#### [EXERCISE INSTRUCTIONS]
Could you print the full listing again, exactly as written?

[[ SUPPLIED ENTRIES, beginning ]]

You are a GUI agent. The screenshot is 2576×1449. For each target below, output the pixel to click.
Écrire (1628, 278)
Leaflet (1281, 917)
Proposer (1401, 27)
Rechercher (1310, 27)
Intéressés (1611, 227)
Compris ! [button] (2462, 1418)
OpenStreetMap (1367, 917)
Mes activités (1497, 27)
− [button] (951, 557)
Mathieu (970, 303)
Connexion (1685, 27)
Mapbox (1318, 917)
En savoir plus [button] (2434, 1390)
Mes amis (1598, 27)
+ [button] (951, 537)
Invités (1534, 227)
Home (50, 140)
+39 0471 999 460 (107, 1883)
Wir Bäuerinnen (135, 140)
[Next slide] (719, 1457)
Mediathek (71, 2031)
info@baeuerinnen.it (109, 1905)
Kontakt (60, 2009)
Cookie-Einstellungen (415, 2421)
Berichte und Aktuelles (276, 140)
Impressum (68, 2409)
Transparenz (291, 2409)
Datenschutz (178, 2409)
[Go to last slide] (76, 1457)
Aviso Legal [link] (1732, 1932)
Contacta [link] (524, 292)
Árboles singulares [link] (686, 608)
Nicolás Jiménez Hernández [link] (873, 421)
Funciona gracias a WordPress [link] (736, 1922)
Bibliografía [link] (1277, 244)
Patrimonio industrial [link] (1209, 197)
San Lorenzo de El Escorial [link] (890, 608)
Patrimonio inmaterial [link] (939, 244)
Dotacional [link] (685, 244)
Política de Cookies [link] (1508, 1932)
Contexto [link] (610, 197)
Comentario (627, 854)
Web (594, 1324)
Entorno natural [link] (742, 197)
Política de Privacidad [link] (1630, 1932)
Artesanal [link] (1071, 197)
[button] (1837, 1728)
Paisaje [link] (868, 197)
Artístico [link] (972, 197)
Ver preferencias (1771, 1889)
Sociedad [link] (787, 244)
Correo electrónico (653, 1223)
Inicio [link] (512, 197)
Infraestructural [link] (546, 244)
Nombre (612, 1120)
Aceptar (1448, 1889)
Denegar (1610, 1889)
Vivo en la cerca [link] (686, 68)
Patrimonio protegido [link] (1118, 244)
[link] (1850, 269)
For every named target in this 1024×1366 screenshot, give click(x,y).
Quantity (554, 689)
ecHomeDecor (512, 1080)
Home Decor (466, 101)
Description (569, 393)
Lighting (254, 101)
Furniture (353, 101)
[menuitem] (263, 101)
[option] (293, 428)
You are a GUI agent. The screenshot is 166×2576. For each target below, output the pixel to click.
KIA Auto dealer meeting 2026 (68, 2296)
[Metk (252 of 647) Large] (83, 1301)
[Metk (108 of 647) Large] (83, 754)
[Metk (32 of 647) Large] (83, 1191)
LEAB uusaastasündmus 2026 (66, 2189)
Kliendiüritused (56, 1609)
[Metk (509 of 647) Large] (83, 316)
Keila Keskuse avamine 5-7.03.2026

[[ SUPPLIED ENTRIES, end ]]

#### [TASK RESULT]
You are a GUI agent. The screenshot is 2576×1449. For each target below, output the pixel to click.
Écrire (1628, 278)
Leaflet (1281, 917)
Proposer (1401, 27)
Rechercher (1310, 27)
Intéressés (1611, 227)
Compris ! [button] (2462, 1418)
OpenStreetMap (1367, 917)
Mes activités (1497, 27)
− [button] (951, 557)
Mathieu (970, 303)
Connexion (1685, 27)
Mapbox (1318, 917)
En savoir plus [button] (2434, 1390)
Mes amis (1598, 27)
+ [button] (951, 537)
Invités (1534, 227)
Home (50, 140)
+39 0471 999 460 (107, 1883)
Wir Bäuerinnen (135, 140)
[Next slide] (719, 1457)
Mediathek (71, 2031)
info@baeuerinnen.it (109, 1905)
Kontakt (60, 2009)
Cookie-Einstellungen (415, 2421)
Berichte und Aktuelles (276, 140)
Impressum (68, 2409)
Transparenz (291, 2409)
Datenschutz (178, 2409)
[Go to last slide] (76, 1457)
Aviso Legal [link] (1732, 1932)
Contacta [link] (524, 292)
Árboles singulares [link] (686, 608)
Nicolás Jiménez Hernández [link] (873, 421)
Funciona gracias a WordPress [link] (736, 1922)
Bibliografía [link] (1277, 244)
Patrimonio industrial [link] (1209, 197)
San Lorenzo de El Escorial [link] (890, 608)
Patrimonio inmaterial [link] (939, 244)
Dotacional [link] (685, 244)
Política de Cookies [link] (1508, 1932)
Contexto [link] (610, 197)
Comentario (627, 854)
Web (594, 1324)
Entorno natural [link] (742, 197)
Política de Privacidad [link] (1630, 1932)
Artesanal [link] (1071, 197)
[button] (1837, 1728)
Paisaje [link] (868, 197)
Artístico [link] (972, 197)
Ver preferencias (1771, 1889)
Sociedad [link] (787, 244)
Correo electrónico (653, 1223)
Inicio [link] (512, 197)
Infraestructural [link] (546, 244)
Nombre (612, 1120)
Aceptar (1448, 1889)
Denegar (1610, 1889)
Vivo en la cerca [link] (686, 68)
Patrimonio protegido [link] (1118, 244)
[link] (1850, 269)
For every named target in this 1024×1366 screenshot, give click(x,y).
Quantity (554, 689)
ecHomeDecor (512, 1080)
Home Decor (466, 101)
Description (569, 393)
Lighting (254, 101)
Furniture (353, 101)
[menuitem] (263, 101)
[option] (293, 428)
You are a GUI agent. The screenshot is 166×2576. For each target below, output the pixel to click.
KIA Auto dealer meeting 2026 (68, 2296)
[Metk (252 of 647) Large] (83, 1301)
[Metk (108 of 647) Large] (83, 754)
[Metk (32 of 647) Large] (83, 1191)
LEAB uusaastasündmus 2026 (66, 2189)
Kliendiüritused (56, 1609)
[Metk (509 of 647) Large] (83, 316)
Keila Keskuse avamine 5-7.03.2026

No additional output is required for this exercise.